1. Fixtures and fittings that weren’t fixed. And are no longer fitted
Some sellers will strip their property completely bare before they leave, taking everything from light fittings to door handles with them. Ask for exactly what’s included in the selling price and get a comprehensive inventory in writing, or you could be getting more of a blank canvas than you thought.
2. Problems hidden by moody lighting
Warm and welcoming mood lighting is lovely. But it’s also a brilliant way for a seller to hide cracks, damage, decrepitude and years of general neglect.
Try to visit the property in the cold light of day for a true reflection of its condition.
It’s also worth viewing at different times of the day. On-street parking may look a cinch mid-afternoon or at the weekend but at 7pm on Mondays it might be scooter-space only.
You’ve done your sums to check what you can afford, but how honest have you been with yourself?
If you’re one of the three million people who live in a leasehold property, you’ll need to factor in annual payments such as ground rent and service charges.
You’ll also want to think about buildings and contents insurance, and life insurance as well. There may also be annual fees for parking your car, or a big change in your commuting costs – all of which need to go into your sums.
Be honest with yourself about the true cost of your new home. It’ll only come back to bite you if you’re unrealistic or over-optimistic.
4. Hand-me-down white goods
A kitchen already fitted out with a washing machine, fridge and dishwasher is great if all the appliances are in good nick and are energy efficient. But if they’re not you could end up paying a fortune in energy bills to run them.
If they don’t work or they’re faulty, you might also be landed with a bill to have them removed and replaced, so it’s well worth inspecting them thoroughly when you view a property. Find out where you stand with the seller if you’re not happy with them.
5. The little jobs that all add up
Individually, the little jobs such as the bathroom sealant that’s black with mould, or the new blind for the kitchen window, aren’t going to cost you much, but altogether they can really add up.
Try to keep a close eye on costs, and remember that there’s lots of information online to help you tackle the small jobs yourself. Don’t try to tackle anything specialist such as electrics or plumbing yourself, though, unless you know you can handle it. It’s safer to call in an accredited professional.
6. Spiralling legal fees
Good legal and conveyancing advice is essential, and the entire process should cost you between £1,000 and £2,000. But don’t get caught out by the extras – there will be fees of around £300 for searches, fees of around £50 to transfer money and, of course, you’ll need to factor in VAT at 20%.

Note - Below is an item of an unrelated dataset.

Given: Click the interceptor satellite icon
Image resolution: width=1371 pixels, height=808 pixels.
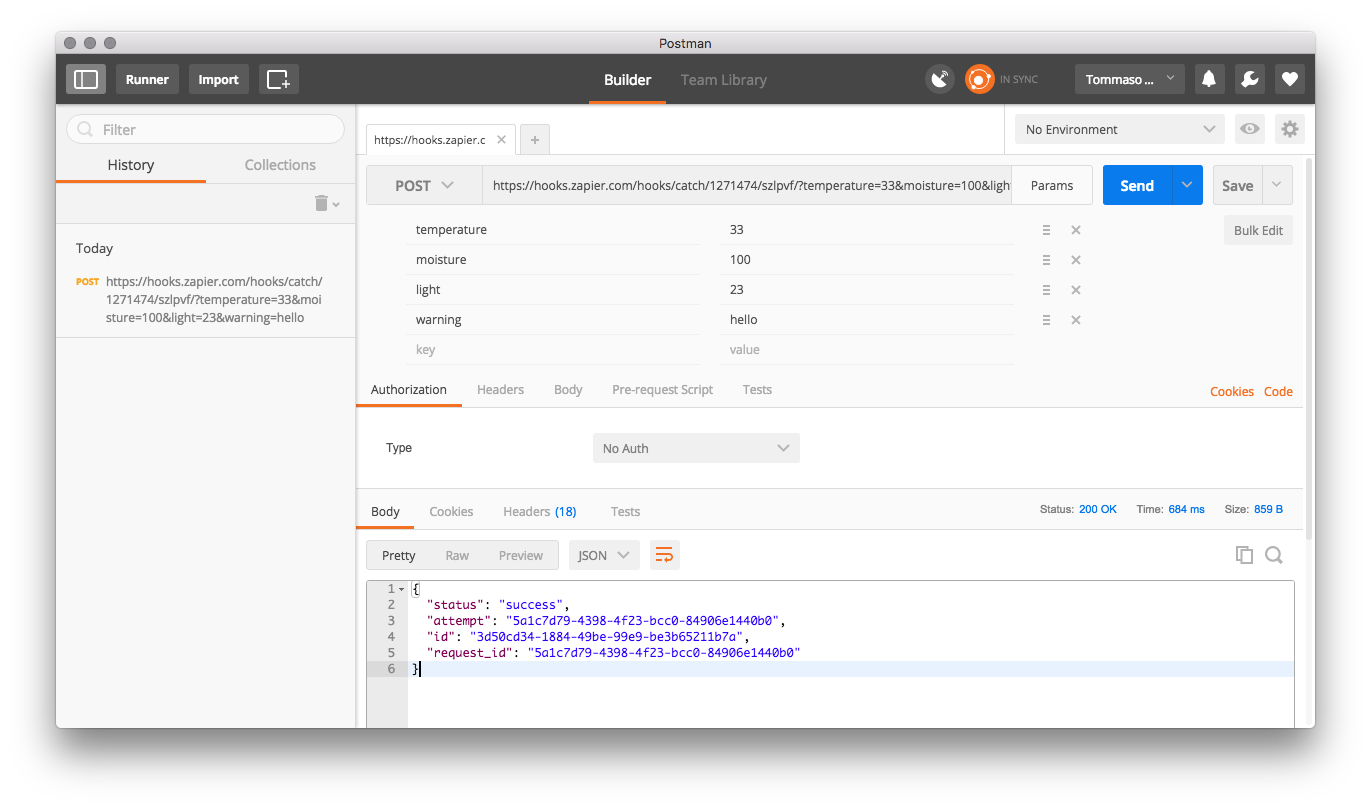Looking at the screenshot, I should (x=939, y=79).
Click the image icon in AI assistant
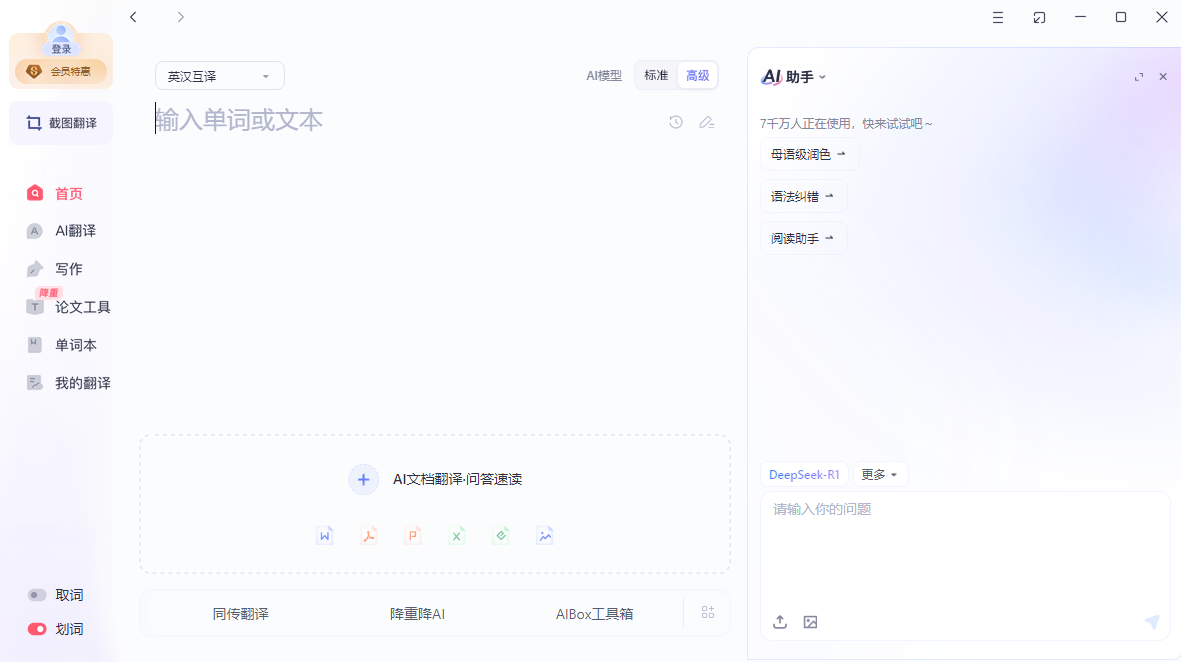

Ask about fixing your legal fees upfront and get an itemised breakdown of everything you’re paying for.
7. The urge to buy things you want – but don’t need
When you’re dealing with six-figure sums for the first time in your life, a grand here or there on the credit card may feel like small-fry in the grand scheme of things. But you should be careful not to blow your budget paying for things you want when there are still things you actually need.
Create a priority list and tackle those things first before you start impulse buying.